### DATA SUPPLIED

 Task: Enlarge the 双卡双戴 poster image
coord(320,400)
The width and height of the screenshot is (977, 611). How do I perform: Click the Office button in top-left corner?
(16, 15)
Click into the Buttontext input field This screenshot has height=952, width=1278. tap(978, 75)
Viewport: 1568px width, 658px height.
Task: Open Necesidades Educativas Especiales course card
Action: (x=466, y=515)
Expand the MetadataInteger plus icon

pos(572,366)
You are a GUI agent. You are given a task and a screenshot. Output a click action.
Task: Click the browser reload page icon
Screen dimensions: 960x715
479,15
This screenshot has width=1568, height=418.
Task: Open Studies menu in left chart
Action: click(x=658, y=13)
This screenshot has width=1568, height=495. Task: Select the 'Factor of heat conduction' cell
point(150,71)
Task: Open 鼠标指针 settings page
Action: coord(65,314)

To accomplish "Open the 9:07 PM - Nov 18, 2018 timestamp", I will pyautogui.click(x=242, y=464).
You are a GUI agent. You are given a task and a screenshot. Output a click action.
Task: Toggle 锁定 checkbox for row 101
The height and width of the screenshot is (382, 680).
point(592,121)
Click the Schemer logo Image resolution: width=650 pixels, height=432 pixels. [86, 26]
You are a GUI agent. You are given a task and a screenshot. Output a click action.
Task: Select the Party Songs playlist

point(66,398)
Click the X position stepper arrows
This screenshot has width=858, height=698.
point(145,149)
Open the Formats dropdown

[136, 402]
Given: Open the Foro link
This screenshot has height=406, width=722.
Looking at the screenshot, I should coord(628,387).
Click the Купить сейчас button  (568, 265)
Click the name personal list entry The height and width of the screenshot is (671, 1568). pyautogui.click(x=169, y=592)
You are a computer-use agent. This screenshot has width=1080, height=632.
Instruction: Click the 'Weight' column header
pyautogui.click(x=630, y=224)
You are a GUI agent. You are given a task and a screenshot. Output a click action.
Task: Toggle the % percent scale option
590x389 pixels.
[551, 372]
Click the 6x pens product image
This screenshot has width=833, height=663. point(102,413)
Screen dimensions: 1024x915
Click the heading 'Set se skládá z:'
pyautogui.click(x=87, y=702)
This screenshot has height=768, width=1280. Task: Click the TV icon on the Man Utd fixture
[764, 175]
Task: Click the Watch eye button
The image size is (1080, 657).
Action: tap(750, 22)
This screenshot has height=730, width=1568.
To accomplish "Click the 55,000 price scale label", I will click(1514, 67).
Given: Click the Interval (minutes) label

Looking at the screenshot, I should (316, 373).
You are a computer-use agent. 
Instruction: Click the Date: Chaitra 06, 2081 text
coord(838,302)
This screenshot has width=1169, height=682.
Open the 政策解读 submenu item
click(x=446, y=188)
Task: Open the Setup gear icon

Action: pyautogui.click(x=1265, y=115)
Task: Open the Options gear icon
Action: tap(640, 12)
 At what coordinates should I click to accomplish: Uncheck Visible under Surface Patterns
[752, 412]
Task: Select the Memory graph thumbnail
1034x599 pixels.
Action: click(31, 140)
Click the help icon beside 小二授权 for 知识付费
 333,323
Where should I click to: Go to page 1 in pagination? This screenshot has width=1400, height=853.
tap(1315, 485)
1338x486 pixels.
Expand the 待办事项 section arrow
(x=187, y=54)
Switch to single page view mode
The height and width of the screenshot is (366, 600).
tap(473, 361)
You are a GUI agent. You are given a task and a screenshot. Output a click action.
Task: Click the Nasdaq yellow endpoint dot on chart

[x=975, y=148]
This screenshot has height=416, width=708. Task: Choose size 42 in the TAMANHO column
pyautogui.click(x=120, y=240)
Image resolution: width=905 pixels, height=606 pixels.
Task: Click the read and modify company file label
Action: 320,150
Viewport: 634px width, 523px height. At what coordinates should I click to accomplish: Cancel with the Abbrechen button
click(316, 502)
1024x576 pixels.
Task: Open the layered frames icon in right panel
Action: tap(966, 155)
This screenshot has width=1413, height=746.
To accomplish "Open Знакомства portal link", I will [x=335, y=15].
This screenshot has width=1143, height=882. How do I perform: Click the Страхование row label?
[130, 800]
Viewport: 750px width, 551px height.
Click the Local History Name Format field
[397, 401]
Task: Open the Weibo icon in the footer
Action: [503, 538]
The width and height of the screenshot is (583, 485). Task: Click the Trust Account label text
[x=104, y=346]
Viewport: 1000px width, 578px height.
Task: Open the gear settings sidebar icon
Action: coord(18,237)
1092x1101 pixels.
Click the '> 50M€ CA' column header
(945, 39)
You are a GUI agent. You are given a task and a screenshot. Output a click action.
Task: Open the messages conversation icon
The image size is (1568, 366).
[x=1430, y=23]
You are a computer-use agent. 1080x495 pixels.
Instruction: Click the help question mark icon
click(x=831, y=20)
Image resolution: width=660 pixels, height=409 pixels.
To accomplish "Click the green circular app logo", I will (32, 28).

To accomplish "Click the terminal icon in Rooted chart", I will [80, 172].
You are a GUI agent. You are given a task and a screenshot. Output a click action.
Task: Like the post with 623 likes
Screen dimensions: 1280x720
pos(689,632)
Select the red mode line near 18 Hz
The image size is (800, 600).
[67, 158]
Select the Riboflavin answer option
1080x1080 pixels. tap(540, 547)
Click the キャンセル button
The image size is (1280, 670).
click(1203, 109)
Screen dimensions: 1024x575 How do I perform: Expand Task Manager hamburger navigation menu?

### WORK ORDER
Counting the lines of the material that hold the string "computer", state the total and nothing besides.

### RESPONSE BELOW
3